Nassim Taleb discusses this in chapter 10 of his book Dynamic Hedging

Quando Tiziano dice non ne sono certo, e' solo perché non ricorda il numero del capitolo!

@Antonino C
sicuramente avrai già letto, ma nel dubbio copio e incollo:

First of all, realize that you're going to need to be able to hedge this position on a daily basis (at minimum) if you want to really use Taleb's strategy. Which means it can be capital intensive (esp when doing it for options on stock, vs using futures). Anyways, this is your quick & dirty way to calculate your "gamma rent" that pretty much all traders use:

Take the implied vol of the option (really probably just stick to using near ATM options for scalping gamma, unless it's a spread), and divide by 16. Why 16? Because it's roughly the square root of 252, which is the # of trading days in a year. (To be more exact, can use 15.87, but it's not going to make much of a difference in your strategy in the end).

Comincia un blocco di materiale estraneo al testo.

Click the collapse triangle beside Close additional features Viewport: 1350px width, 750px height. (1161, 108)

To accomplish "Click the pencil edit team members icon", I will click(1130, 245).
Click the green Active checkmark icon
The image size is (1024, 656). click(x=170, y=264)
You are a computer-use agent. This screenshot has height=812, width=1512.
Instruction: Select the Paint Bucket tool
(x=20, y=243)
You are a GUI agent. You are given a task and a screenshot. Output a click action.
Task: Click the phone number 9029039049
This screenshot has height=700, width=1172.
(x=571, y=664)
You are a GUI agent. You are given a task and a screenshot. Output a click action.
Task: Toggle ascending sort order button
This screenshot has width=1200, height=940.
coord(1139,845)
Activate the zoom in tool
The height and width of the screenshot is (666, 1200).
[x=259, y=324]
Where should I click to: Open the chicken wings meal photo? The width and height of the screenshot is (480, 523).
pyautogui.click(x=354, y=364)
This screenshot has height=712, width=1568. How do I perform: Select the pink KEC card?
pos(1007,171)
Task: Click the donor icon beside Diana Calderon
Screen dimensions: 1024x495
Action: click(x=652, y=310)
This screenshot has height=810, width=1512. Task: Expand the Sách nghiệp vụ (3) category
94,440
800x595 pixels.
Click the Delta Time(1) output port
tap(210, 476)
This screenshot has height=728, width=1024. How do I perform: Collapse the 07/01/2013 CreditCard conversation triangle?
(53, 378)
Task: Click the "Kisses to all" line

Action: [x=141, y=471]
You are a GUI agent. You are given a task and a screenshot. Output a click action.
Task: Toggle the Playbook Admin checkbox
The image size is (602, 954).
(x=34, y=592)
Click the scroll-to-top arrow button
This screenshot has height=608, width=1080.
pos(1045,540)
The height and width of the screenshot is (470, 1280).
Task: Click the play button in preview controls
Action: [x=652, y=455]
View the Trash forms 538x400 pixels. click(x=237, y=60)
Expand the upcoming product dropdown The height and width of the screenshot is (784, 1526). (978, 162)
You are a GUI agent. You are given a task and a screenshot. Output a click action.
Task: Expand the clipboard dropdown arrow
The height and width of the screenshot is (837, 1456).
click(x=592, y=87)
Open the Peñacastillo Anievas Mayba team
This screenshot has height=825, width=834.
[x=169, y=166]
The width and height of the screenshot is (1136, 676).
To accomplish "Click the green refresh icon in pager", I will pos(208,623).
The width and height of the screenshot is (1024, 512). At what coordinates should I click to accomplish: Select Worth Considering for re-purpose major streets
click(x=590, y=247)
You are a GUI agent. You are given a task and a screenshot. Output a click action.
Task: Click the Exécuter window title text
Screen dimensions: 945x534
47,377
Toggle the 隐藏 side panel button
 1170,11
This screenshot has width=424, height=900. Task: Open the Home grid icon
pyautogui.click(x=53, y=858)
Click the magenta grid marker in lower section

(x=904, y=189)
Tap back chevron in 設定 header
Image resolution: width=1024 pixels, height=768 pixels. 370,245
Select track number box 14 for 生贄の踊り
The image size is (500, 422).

That is the daily average % move/range you need to capture in the underlying to realize the implied vol.

Last step just translate that % move into a $ move and now you know what kind of buy / sell limit orders you need to look to get hit on.

EX:

SPX march ATM implied running about 13.5 right now. That's a 0.85% daily range that you need to capture to break even on the theta. With SPX @ 1140, that's about a $9.5 of SPX points per day you need to scalp vs your gamma.

You can obv do this any way you want: hedge @ eod, try to pick the top/bottom, make small scalps over and over. But the point is this 'quick & dirty' calculation gives you a good idea of what kind of range you need to see in the day to break even on a long gamma position (works for short too, just flip everything).